Artificial intelligence in the intensive care unit

Christopher A Lovejoy 1,2,, Varun Buch 1, Mahiben Maruthappu 1
PMCID: PMC6327423  PMID: 30630492

Introduction

The use of artificial intelligence (AI) in healthcare is receiving increasing interest, driven by a surge in scientific research and funding. AI has shown ophthalmologist-level performance at detecting retinal pathology [1] and can provide individualised treatment decisions for sepsis that could improve patient outcomes [2]. There are many potential applications in the intensive care unit (ICU), particularly given the large amounts of data collected routinely. However, there are some important considerations for ensuring successful implementation.

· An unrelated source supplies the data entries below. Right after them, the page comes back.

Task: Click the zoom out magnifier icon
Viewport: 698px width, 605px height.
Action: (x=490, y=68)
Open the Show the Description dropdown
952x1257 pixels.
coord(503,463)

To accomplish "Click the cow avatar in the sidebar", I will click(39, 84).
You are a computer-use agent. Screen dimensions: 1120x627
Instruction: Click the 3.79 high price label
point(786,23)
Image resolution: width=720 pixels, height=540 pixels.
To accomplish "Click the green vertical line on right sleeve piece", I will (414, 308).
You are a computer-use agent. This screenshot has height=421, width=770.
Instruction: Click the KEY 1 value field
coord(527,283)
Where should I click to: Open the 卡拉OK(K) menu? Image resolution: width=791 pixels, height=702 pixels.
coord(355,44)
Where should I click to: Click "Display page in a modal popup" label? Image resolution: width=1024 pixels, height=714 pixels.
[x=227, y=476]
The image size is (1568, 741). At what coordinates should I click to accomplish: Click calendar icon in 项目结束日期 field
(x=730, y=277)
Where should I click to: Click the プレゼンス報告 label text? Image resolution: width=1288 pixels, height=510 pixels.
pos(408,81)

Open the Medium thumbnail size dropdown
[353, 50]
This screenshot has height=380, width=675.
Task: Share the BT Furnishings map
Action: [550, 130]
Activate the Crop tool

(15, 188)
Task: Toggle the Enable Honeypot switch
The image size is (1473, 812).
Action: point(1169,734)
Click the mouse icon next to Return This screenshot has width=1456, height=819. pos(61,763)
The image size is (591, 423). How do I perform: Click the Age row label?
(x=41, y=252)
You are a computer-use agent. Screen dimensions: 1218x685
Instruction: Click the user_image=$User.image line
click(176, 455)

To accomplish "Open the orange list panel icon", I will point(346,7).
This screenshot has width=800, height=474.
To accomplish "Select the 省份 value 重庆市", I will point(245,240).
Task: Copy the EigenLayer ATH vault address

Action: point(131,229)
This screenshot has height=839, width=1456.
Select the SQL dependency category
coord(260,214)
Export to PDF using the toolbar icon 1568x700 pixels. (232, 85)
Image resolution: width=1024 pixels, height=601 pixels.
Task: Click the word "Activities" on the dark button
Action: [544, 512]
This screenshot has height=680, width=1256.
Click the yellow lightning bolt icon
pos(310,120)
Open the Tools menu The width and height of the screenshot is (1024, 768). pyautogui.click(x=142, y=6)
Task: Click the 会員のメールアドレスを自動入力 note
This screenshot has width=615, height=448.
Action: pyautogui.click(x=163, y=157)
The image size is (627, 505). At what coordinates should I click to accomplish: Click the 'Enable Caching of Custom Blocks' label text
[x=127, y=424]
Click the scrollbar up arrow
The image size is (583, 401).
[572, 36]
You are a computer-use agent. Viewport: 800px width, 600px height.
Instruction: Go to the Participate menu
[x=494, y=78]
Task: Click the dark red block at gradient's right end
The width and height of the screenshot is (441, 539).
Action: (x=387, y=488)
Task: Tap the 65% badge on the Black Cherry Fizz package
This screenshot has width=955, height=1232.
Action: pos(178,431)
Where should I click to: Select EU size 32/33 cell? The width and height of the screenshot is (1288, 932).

Why artificial intelligence?

There is a paucity of positive multi-centre prospective randomised control trials in ICU settings. This reflects the challenge of running studies in such environments, where multiple treatments are given simultaneously to individuals who respond in variable ways based on their individual physiology. The resultant absence of strong guidelines means that clinician decision-making is driven largely by experience and instinct, resulting in significant variability amongst clinicians.

AI could reduce this inter-clinician variability and offer other benefits. AI excels at finding complex relationships in large volumes of data and can simultaneously and rapidly analyse many variables to predict outcomes of interest, such as sepsis or mortality. The modern ICU environment is data-rich, providing fertile soil for the development of more accurate predictive models, better decision support tools, and greater personalisation of care.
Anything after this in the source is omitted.